The man who says he supplied the tortillas that Coronado students threw at Orange Glen High basketball players said Wednesday that his intentions were not racist and the district should not have fired its basketball coach.
Luke Serna, who is a Coronado alumnus and is half-Mexican, said he brought packs of tortillas and gave them to Coronado players for a celebration.
Serna has been active in Coronado Democratic circles and says he is an officer with the SEIU 1000 union.
He wrote in an unsigned letter to the school board Tuesday that the tortillas were solely for celebratory purposes, mentioning that it has been a tradition at some UC Santa Barbara sporting events. Serna graduated from UCSB.
“There was not a shred of ill-intent or racial animus in carrying out this celebratory action,” Serna wrote in the letter. “Those who have enflamed this issue into a racially charged issue should be utterly ASHAMED of themselves.”
Later in the week on Thursday, Serna apologized to people who were hurt by the tortilla incident.
“I realize the tortilla throwing has been perceived as racially insensitive,” he said in a statement. “I do not condone racially insensitive behavior, and that was not my intent. I apologize to all who were hurt by this and hope it can be a teaching moment for us all to become more conscious.”

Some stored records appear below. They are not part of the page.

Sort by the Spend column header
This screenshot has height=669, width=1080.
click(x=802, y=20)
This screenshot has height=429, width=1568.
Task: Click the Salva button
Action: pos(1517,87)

His statements are the latest wrinkle in an incident that has made national news and has been linked to Coronado firing its head basketball coach, JD Laaperi.
A variety of community and civil rights groups, school district officials, lawmakers and others have denounced the tortilla tossing as racist against the Latino community and people of color in general.
Some Coronado community members have pushed back against this characterization, saying there was no racist intent and the Coronado team has been unfairly persecuted.
School district officials, Coronado police and California athletics officials said they are investigating it.
The incident began at a heated division championship basketball game Saturday night that Coronado won 60-57.
After the game ended, there was an altercation between members of the two teams in the Coronado gym.
According to video recordings of the incident, at least two Coronado players threw tortillas into the air toward the Orange Glen team.
The vast majority of Orange Glen students are Latino, and most of the Orange Glen team is Latino.
Enrique Morones, a local activist, said he was disappointed by Serna’s letter. He said being half-Mexican doesn’t absolve Serna, who should have known that throwing tortillas would be insulting and inappropriate, and “he definitely knew Orange Glen was predominantly Latino,” Morones said.
He said he wants Coronado to forfeit the game. He said he has offered to do diversity training at the high school.
Tuesday night, when the Coronado school board voted 5-0 to fire Laaperi, they did not specify why he was fired. Laaperi also is a teacher and has worked at Coronado’s Silver Strand Elementary School. A district official Wednesday would not say whether Laaperi retains his teaching job.
Some said Laaperi incited the post-game altercation.
Orange Glen head coach Chris Featherly said in a Sunday interview that his team was waiting for a post-game awards ceremony to begin when Laaperi cursed at him and his players, saying “That’s why you don’t talk (expletive). Get your kids and get the (expletive) out of here.”
At a press conference at Coronado High Tuesday, two parents of Orange Glen players also said they believe Laaperi started the altercation.
But according to Serna, who was at the game, it was the Orange Glen team who confronted the Coronado team after the game.
Serna said Laaperi “handled himself with grace” and ordered his players to the locker room to avoid confrontation.
Serna said Laaperi’s job should not have been in jeopardy and he believes Laaperi was pressured to send out an apologetic tweet Sunday.
Laaperi tweeted, “Unfortunately a community member brought tortillas and distributed them which was unacceptable and racist in nature. I do not condone this behavior.”
Laaperi did not respond to requests for comment, although he has said the district asked him not to comment further on the incident.
Several community activists and some Coronado board members said that even if the intent of the tortilla throwing was not racist, many perceived the action to be racist.
“No matter the intent of the tosser, the ethnic implications are unavoidable; they’re undeniable,” said Coronado School Board President Lee Pontes during Tuesday’s board meeting.
Coronado Superintendent Karl Mueller declined to comment on Serna’s criticisms of the district, saying the district does not comment on confidential personnel matters.
The act of throwing tortillas dates back decades at UCSB, but the practice has been controversial.
Fans used to throw toilet paper after their team scored the first points of the game, according to the Los Angeles Times. They switched to tortillas after security started confiscating the toilet paper; tortillas were flatter and easier to sneak in.
Tortilla throwing drew frustration from some UCSB coaches. In one basketball game in 1997, fans threw tortillas at members of the opposing team during the game, costing UCSB technical fouls.
Anissa Durham contributed to this story.